Male factors contribute to infertility in approximately 40% of those couples that are having difficulty conceiving a pregnancy. Therefore, despite its well known limitations a detailed semen analysis is an appropriate starting point of investigation for a couple who have not achieved a pregnancy within a reasonable time period.
Normally men produce approximately 1,000 spermatozoa every second, but the sperm count can vary markedly in both fertile and sub-fertile individuals. To make an accurate assessment of sperm quality scientists take a semen sample and analyse it under a microscope. From these samples they can then estimate the following:
| ||The concentration of spermatozoa and the total sperm count|
The percentage of motile (moving) spermatozoa and the total motile sperm count
The percentage of spermatozoa able to move quickly in a forward direction
How normal the shape of each sperm head and each sperm tail is
Whether the spermatozoa stick together and to what extent
The concentration of round cells (immune system cells, immature sperm cells without tails, and other cells of the genital tract that are found in the seminal fluid).

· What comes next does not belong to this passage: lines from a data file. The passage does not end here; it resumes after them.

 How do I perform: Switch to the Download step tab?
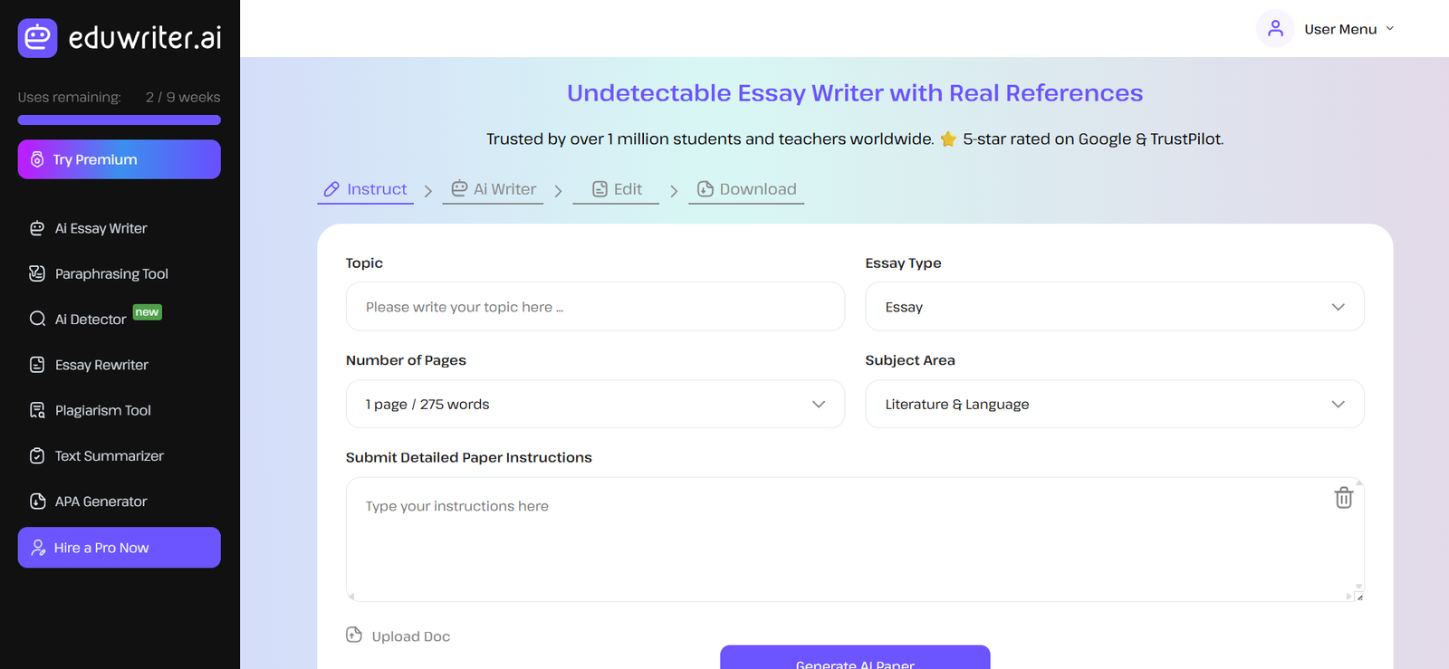[x=746, y=189]
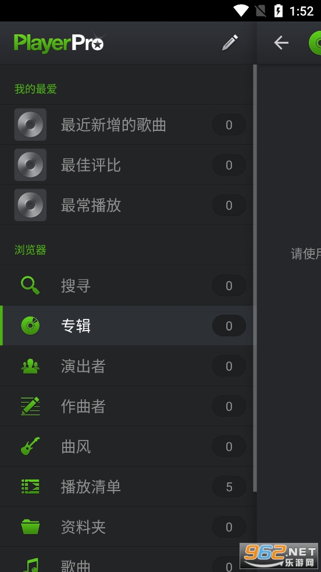Tap the 最常播放 count badge

point(229,205)
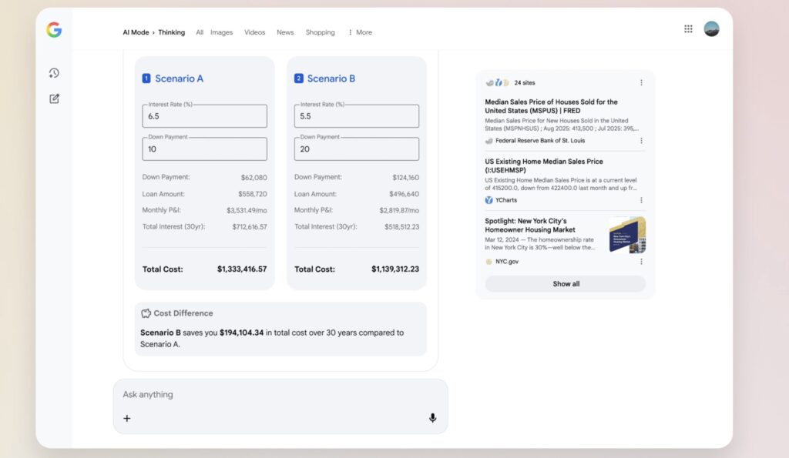The image size is (789, 458).
Task: Open More search options in the top nav
Action: 359,32
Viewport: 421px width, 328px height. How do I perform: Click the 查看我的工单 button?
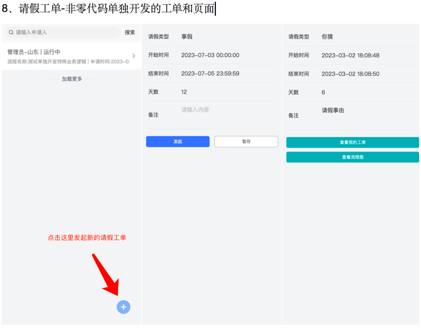(352, 142)
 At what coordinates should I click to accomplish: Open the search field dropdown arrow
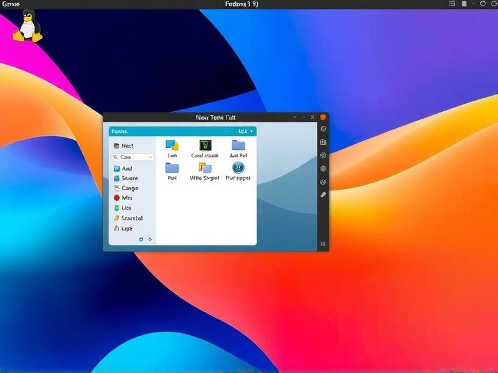(x=152, y=157)
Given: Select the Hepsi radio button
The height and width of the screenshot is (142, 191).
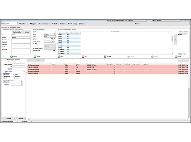Looking at the screenshot, I should [x=14, y=78].

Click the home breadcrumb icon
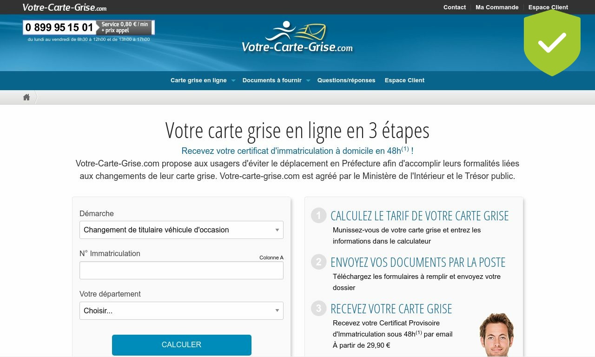26,97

It is generally recommended that a man have at least two semen analyses collected two months or more apart to assist the doctor to recommend the best treatment option. The interpretation of a semem analysis varies. For instance, a single semen analysis can be affected by recent ejaculation or viral infection. Conversely a semen analysis which appears normal may be overestimating the quality of the semen in a man who has an abnormality of semen contributing to a couple’s infertility. Each case needs to be considered in the context of the couple and decisions are made according to the treatment preferences of the couple, the duration of infertility, the age of the female and other factors. Even with less than 5% normal spermatozoa in a semen sample, it is still possible to achieve a pregnancy.